Circula por ahí un video genial del médico argentino David López Rosetti sobre la curva de la felicidad. Cuando me llegó, cruzó velozmente por mi mente la forma tan tica de llamar la curva ubicada a la altura de la cintura, “la jaibolera” (pancita rebosante, esmeradamente cultivada con jaiboles, cervezas y boquitas), pero no; tampoco los donosos memes que irrumpen en las redes, como el de la divina maléfica: “Se me antoja tener un cuerpazo perfecto, pero más se me antojan unos tacos”.
Si bien todos tienen picardía y algo de razón, López no va por ahí. Pero, antes de adentrarnos en él, debemos hacer la tarea: definir ese escurridizo vocablo según diccionarios convencionales: “Estado de ánimo de la persona que se siente plenamente satisfecha por gozar de lo que desea o disfrutar de algo bueno”. Así, deseo y satisfacción se toman de la mano para sacarnos una sonrisa.

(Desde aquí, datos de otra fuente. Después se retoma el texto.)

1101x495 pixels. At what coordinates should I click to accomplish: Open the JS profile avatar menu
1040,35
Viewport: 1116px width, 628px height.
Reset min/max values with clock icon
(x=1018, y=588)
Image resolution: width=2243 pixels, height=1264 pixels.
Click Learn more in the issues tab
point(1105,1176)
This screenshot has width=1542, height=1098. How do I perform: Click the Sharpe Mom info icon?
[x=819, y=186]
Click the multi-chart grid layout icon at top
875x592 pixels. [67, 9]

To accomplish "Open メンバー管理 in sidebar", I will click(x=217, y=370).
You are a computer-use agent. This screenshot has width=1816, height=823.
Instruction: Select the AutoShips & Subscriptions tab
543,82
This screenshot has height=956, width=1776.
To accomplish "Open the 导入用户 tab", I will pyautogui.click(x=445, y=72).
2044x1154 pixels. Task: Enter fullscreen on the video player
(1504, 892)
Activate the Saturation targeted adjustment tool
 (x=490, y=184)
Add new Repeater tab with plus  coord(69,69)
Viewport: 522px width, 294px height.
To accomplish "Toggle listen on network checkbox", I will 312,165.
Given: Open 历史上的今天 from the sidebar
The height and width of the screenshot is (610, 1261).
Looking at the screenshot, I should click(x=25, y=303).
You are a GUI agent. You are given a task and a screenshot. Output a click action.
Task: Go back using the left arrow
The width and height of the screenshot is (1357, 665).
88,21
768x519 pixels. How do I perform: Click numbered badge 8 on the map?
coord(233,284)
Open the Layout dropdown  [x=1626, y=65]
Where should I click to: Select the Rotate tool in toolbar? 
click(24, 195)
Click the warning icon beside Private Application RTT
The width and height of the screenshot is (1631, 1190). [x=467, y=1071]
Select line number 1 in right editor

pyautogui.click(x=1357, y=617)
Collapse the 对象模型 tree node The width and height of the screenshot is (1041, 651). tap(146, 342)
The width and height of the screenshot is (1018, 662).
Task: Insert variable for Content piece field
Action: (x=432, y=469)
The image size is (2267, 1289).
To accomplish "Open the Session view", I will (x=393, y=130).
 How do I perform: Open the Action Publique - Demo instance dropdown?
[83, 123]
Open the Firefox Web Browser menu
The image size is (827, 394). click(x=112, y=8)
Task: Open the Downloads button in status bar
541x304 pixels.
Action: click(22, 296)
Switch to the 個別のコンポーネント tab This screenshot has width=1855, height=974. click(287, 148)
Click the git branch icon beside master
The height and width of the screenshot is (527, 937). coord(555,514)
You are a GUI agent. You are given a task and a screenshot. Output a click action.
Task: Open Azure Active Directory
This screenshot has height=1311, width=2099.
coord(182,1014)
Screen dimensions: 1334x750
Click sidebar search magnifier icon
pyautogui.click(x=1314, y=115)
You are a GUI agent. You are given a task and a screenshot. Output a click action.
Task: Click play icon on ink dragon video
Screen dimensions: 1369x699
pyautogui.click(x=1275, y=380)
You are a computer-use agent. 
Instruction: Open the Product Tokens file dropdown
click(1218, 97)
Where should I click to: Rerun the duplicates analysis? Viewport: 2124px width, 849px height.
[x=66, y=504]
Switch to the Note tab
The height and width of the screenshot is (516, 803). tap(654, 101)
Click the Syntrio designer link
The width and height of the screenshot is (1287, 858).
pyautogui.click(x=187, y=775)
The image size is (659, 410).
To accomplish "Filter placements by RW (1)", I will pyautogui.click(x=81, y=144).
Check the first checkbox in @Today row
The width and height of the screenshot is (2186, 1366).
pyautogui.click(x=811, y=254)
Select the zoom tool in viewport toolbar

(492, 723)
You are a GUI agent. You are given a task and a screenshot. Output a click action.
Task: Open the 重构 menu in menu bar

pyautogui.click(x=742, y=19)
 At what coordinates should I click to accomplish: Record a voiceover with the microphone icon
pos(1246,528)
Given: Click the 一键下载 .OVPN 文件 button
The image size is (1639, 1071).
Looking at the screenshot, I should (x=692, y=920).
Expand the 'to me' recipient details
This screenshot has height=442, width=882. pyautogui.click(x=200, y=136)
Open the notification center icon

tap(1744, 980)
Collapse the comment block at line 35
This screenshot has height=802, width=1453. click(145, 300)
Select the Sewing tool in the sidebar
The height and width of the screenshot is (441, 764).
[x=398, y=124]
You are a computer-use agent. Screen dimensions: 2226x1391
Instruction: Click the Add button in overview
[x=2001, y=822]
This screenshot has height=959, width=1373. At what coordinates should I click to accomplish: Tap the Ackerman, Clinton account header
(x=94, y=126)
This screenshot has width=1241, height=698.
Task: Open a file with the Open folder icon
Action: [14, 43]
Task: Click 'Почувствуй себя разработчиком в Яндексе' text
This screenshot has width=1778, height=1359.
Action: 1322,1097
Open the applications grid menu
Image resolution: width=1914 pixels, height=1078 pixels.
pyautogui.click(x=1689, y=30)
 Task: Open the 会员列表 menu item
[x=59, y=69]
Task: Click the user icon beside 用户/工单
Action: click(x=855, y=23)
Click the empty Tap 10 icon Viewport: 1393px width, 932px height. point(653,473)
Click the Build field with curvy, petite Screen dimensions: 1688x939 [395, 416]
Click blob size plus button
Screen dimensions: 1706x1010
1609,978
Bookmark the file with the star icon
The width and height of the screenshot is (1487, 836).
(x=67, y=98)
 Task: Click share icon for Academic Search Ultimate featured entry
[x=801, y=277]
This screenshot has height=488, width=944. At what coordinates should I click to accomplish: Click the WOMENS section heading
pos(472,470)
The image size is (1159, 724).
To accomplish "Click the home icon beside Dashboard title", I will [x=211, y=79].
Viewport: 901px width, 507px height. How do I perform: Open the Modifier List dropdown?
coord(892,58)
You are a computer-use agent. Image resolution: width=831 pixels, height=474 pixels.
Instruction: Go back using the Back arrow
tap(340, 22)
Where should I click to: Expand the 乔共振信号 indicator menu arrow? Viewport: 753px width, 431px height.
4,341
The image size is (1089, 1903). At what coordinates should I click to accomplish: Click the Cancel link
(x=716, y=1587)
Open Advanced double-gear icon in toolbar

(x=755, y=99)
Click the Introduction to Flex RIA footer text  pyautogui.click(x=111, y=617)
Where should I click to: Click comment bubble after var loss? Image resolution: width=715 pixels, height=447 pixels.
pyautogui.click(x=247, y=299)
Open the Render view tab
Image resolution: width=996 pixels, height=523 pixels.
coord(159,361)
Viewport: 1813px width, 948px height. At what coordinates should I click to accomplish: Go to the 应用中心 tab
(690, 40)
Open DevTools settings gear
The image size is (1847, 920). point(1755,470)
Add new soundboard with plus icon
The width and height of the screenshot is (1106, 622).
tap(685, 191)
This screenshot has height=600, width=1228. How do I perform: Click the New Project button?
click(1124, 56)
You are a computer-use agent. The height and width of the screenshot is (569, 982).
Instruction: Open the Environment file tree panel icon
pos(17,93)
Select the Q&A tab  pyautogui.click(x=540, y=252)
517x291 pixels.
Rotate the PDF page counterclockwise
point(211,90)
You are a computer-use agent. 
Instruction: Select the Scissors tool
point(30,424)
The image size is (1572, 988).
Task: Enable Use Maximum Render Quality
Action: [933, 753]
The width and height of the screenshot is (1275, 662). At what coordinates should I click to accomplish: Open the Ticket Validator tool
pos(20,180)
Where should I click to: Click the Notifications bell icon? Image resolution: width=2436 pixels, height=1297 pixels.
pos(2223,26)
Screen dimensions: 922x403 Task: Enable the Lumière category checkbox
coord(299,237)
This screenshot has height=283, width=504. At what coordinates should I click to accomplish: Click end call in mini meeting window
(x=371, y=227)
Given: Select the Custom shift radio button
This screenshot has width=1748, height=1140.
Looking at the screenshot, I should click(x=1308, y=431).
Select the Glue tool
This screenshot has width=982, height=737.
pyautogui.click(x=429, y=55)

Los ratones de biblioteca (como ustedes) y navegantes en Internet (como yo) hallarán múltiples frases de célebres filósofos y poetas. Sócrates: “El secreto de la felicidad no se encuentra en la búsqueda de más, sino en el desarrollo de la capacidad para disfrutar de menos”; Platón: “El hombre que hace que todo lo que lleve a la felicidad dependa de él y no de los demás habrá adoptado el mejor plan para vivir feliz”; Aristóteles: “La felicidad depende de uno mismo”; y John S. Mill (no podía faltar un economista) aprendió a buscar su felicidad limitando sus deseos (no lo dijo en sentido corporal, no se inquieten).
Esos y otros pensadores nos preparan para recibir a López Rosetti. Es una reflexión en las distintas etapas de la vida. El estrés es sinónimo de sufrimiento y, lo contrario, se llama felicidad. ¿Se puede medir? Sí, responde, mediante un índice de bienestar subjetivo percibido de acuerdo con la calidad de vida. Como Sócrates, rechaza que calidad equivalga a cantidad (uno puede acumular $1.000.000 sin ser feliz), y la medición procede al comparar la realidad vivencial (de hecho) con lo que uno quisiera ser o tener. Si la brecha entre las dos (delta) es muy grande, no hay calidad de vida.
En ese afán, distingue varias etapas: a los 20, se está lleno de ilusiones y mil cosas por hacer, y soñar concede calidad de vida; entre los 40 y 50 viene la decepción, pues la realidad vivencial suele diferir de las aspiraciones (están jodidos); pero, después de los 60, se pone buena la cosa: nos volvemos más conformes con lo que somos, valoramos lo que tenemos (aunque sea poco) y a quienes tenemos (te valen los demás). Como la vida se acorta, empiezas a disfrutarla. Sientes que, por fin, la emoción doblega a la razón y comienzas de nuevo a vivir.